With this aim, we have incorporated models for wurtzite III-V nitride materials into the two-dimensional quantum well laser simulator MINILASE (Song 1990; Grupen 1994, Grupen and Hess 1998). The new simulator, VLS self-consistently solves electronic and optical equations in a quantum well laser. The electronic equations are the Poisson equation and the continuity equations for both free and bound electrons and holes. Charge sources for the Poisson equation are the electron and hole free carrier densities and partially ionized donor and acceptor densities. The continuity equations balance the divergence of the carrier fluxes with the net loss of carrier due to recombination mechanisms like Shockley-Read-Hall and Auger, as well as spontaneous and stimulated radiative recombination. A scalar Helmholtz equation is solved for the optical problem and a photon rate equation is used to calculate the photon spectrum for each mode.
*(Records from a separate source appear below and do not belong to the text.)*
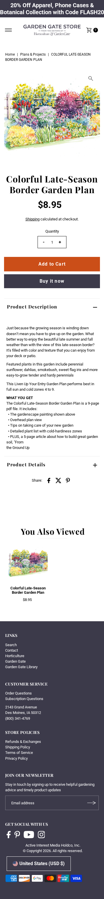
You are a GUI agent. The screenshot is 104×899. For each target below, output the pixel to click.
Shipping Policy (17, 747)
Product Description (32, 307)
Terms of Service (19, 752)
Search (11, 645)
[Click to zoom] (90, 78)
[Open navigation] (8, 30)
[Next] (90, 117)
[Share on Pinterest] (68, 480)
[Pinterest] (17, 835)
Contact (11, 650)
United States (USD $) (42, 863)
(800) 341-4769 (17, 718)
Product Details (26, 464)
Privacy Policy (16, 758)
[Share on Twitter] (58, 480)
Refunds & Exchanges (23, 741)
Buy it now (52, 281)
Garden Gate (15, 661)
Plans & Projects (33, 54)
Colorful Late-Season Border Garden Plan (28, 590)
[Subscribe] (91, 803)
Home (10, 54)
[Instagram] (41, 835)
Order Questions (18, 693)
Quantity (52, 231)
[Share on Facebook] (48, 480)
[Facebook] (9, 835)
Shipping (32, 219)
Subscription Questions (24, 699)
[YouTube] (29, 835)
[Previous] (13, 117)
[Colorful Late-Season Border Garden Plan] (28, 563)
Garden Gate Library (21, 667)
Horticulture (14, 656)
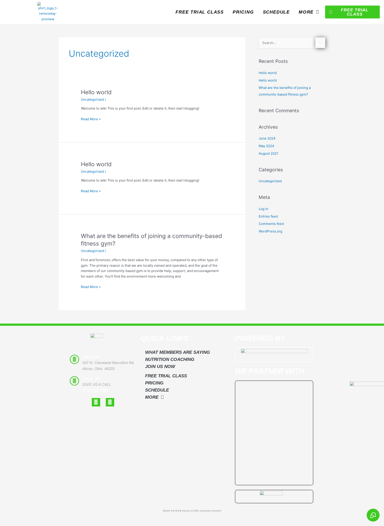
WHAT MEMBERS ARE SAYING (177, 352)
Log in (263, 209)
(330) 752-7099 (95, 390)
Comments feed (271, 224)
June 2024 (267, 138)
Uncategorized (92, 99)
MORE (306, 12)
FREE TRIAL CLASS (200, 12)
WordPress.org (270, 231)
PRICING (243, 12)
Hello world (96, 92)
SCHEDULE (276, 12)
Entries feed (268, 216)
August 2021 (268, 153)
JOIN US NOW (160, 366)
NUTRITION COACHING (169, 359)
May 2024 (266, 146)
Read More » (91, 118)
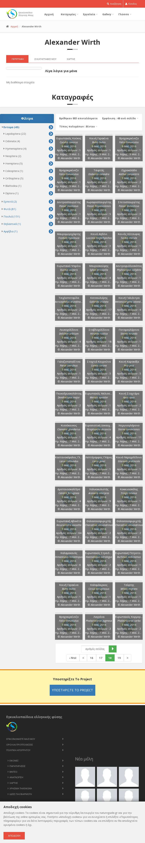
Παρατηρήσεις (17, 766)
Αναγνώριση (16, 777)
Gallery (106, 14)
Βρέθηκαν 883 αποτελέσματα (78, 118)
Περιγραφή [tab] (18, 59)
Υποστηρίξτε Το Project (72, 690)
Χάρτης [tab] (71, 59)
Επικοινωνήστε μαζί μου (20, 739)
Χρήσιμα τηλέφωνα (21, 788)
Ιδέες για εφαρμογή (21, 794)
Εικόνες (14, 760)
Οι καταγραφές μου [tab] (45, 59)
Charge transport in the bulk regions is modeled in the drift-diffusion approximation, and ballistic transport across the heterojunctions is treated with Bethe<92>s thermionic emission theory, under the assumption that the heterojunctions are abrupt (Grupen 1994). The electronic band structure of the quantum well is calculated using k.p theory for wurtzite semiconductors (Chuang and Chang 1996). The conduction band is treated according to Loewden's perturbation method and the non-parabolic valence bands are formulated with a 6-band k.p method (Loewden 1951, Chuang and Chang 1996). Many-body e ffects such as band-gap renormalization and Coulomb enhancement of the optical matrix elements are likewise considered, with the former effect included in the local density approximation (Oyafuso et al. 1998). To account for the polar nature of the wurtzite materials, spontaneous and piezoelectric polarization charges have been accounted for in the simulations.
Quasi-unipolar (QU) photodetection:
We have proposed a new concept for high-speed photodetection, in which unequal numbers of electrons and holes participate in the photocurrent. This design strategy offers the advantages of simultaneously (1) maximizing modulation bandwidth, (2) improving optical saturation power, and (3) reducing power dissipation. Analytic expressions are derived for the transport of photogenerated charge, based on a linearization of the first two moments of the Boltzmann Transport Equation (BTE).
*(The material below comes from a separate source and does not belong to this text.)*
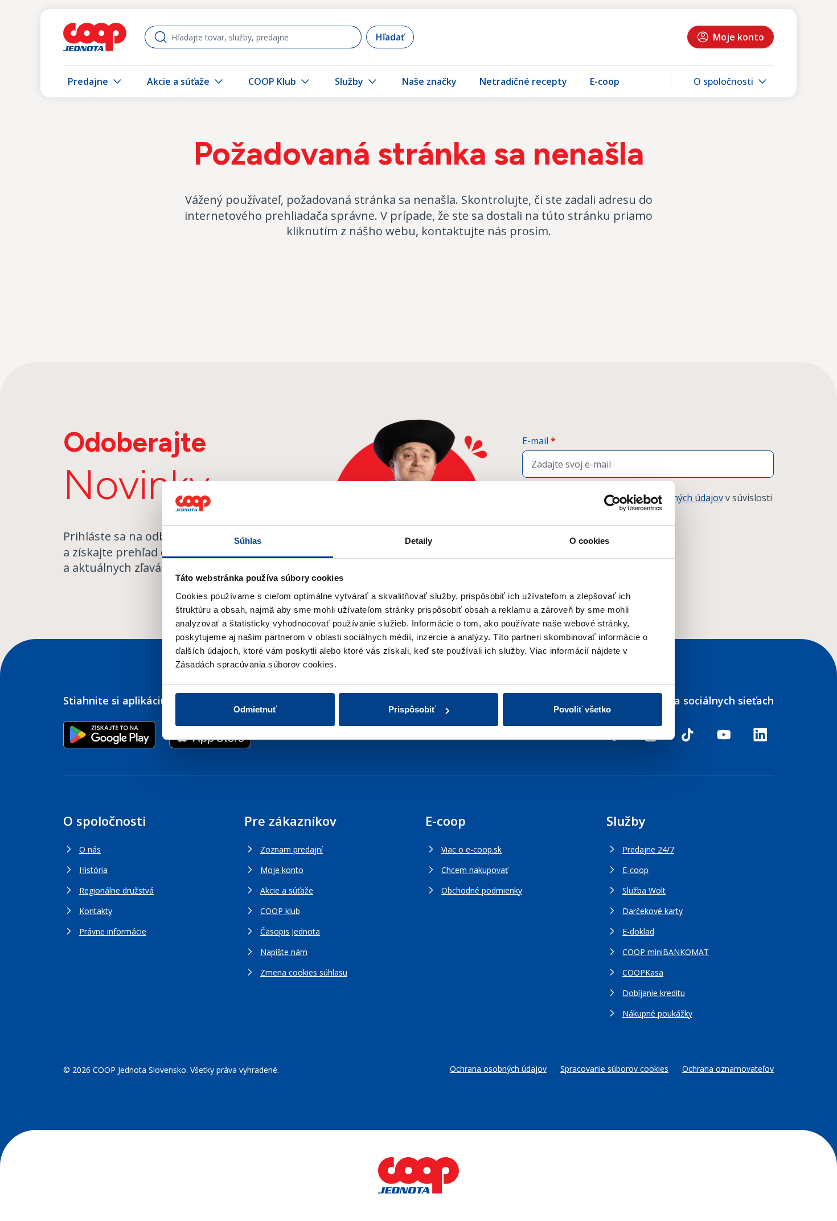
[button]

Using the method of test functions and a generalization of the Ramo-Shockley theory, microscopic charge and current densities have been shown to imply an equivalent circuit model for the QU detector, for which the familiar heterojunction p-i-n (PIN) and uni-traveling-carrier (UTC) detectors are limiting cases. This equivalent circuit contrasts substantially with that of the PIN detector as a result of the nature of charge transport through both depleted and undepleted material.